|Contributed by Jorge S Reis-Filho, MD, 1 Maria E Paiva, MD2 and José M Lopes, MD, PhD 1,2,3|
1 Institute of Molecular Pathology and Immunology, University of Porto (IPATIMUP), Portugal
2 Department of Pathology, São João Hospital, Porto, Portugal
3 Department of Pathology, Porto Medical Faculty, University of Porto, Portugal
|Published on line in August 2003|
CLINICAL HISTORY AND IMAGING STUDIES:
A woman in her 40s presented with a 7-year-history of muscle pain and weakness. She also complained of visual disturbances over the last five years that resulted in diplopia over the last year. Past medical and family histories were unremarkable. Neuro-ophthalmologic examination revealed left sixth nerve palsy. No other neurological abnormality was found. Laboratory investigation disclosed hypophosphatemia (12.3mg/L - normal, 27 to 45mg/L), phosphaturia, elevated serum alkaline phosphatase activity (345 IU/L - normal, 39 to 117 IU/L), and normal serum calcium levels (4.87mEq/L - normal, 4.20 to 5.40 mEq/L). No other clinical or metabolic abnormalities were detected. Computed tomographic scans showed a mass with lobulated borders arising on the meningeal surface of the cavernous sinus, measuring 3x2x2 cm (Figure 1). The radiological appearance was suggestive of cavernous-sinus meningioma. At surgical removal, a highly vascularized tumor was observed; owing to the proximity of the carotid artery and to the remarkable vascularization of the tumor, a complete resection was not possible. No radiotherapy or chemotherapy was carried out. Two weeks after the surgery, the patient had no complaints regarding muscle pain or weakness. Laboratory work-up showed marked improvement of serum calcium and alkaline phosphatase levels (4.49mEq/L and 192UI/L, respectively), and consistent increase in phosphate blood levels (16.6mg/L). The patient has been followed for the last four years with a marked improvement in her metabolic status (only with a mild hypophosphatemic metabolic state), and without any complaint of symptoms recurrence.

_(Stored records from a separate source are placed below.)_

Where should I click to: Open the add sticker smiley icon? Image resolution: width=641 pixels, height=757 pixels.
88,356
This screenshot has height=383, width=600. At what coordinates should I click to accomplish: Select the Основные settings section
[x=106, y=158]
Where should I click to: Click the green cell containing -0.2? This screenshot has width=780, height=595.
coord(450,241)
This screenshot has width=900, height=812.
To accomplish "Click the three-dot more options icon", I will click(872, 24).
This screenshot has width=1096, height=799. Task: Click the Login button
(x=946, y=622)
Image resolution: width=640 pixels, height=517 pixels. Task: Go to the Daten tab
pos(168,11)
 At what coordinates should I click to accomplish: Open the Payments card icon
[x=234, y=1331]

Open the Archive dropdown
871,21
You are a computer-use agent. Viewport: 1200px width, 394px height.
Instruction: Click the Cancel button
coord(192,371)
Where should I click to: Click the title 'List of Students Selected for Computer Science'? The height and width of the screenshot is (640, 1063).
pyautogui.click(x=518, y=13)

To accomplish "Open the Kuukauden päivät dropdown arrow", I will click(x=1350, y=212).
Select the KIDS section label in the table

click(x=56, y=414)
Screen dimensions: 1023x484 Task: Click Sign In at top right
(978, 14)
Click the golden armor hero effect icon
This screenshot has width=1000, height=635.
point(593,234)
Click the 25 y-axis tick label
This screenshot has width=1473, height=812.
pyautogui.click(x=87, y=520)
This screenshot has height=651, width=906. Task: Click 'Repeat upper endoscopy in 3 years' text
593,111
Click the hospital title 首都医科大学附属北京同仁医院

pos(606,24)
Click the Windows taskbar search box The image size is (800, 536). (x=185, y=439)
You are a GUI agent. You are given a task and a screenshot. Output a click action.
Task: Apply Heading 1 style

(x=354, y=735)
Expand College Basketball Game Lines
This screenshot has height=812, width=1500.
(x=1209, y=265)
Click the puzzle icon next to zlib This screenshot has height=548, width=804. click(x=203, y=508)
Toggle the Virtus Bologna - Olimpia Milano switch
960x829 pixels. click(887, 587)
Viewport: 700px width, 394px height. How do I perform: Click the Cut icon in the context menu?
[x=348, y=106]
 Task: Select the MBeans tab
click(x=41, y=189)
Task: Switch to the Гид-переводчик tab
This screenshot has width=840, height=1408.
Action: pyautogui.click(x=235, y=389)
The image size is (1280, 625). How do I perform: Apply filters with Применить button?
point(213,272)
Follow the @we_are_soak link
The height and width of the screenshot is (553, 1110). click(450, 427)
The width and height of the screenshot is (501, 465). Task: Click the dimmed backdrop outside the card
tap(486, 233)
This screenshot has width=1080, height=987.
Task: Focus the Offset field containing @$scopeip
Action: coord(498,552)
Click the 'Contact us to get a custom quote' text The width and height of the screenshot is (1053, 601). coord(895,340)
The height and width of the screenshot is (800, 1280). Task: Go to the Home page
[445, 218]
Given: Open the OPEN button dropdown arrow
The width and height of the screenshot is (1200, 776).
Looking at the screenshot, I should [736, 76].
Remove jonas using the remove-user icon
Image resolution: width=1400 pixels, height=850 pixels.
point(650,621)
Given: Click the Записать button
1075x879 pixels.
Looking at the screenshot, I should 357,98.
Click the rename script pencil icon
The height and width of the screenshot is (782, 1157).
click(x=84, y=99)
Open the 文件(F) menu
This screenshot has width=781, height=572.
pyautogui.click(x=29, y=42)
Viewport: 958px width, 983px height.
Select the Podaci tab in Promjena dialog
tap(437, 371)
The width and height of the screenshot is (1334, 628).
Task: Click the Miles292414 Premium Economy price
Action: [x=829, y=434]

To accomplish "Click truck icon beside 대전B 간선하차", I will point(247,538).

Multiple fragments of firm, fleshy and white tissue with scattered red-brown areas, measuring 2.5x1.8x1.5 cm, were received for pathological examination. Histologically, the tumor was composed of primitive mesenchymal cells, with plump, ill-defined, scant cytoplasm, oval-to-elongated nuclei, showing finely granular chromatin and indistinct nucleoli (Figure 2). These cells were predominantly arranged in a patternless-pattern (Figure 2). In some areas, cells were disposed around thin-walled, branching vascular spaces (Figure 3). Numerous thick-walled vessels with hyalinized walls were found. A remarkable feature was the presence of microcystic areas, scattered osteoclastic-like multinucleated giant cells (Figure 4), and scattered islands of mature adipocytes (Figure 5). Foci of hemorrhage (Figure 3), thrombosed medium-sized-to-large vessels, and hemosiderin-laden macrophages were also observed (Figures 2 and 3).
Tumor cells were strongly immunoreactive for vimentin, but were negative for actin HHF35, desmin, S100 protein, EMA, and CD34. Osteoclastic-like giant cells and macrophages were positive for CD68. Endothelial cells showed discrete immunoreactivity for CD34. No positivity for desmin, actin HHF35, EMA, and S100 protein was observed.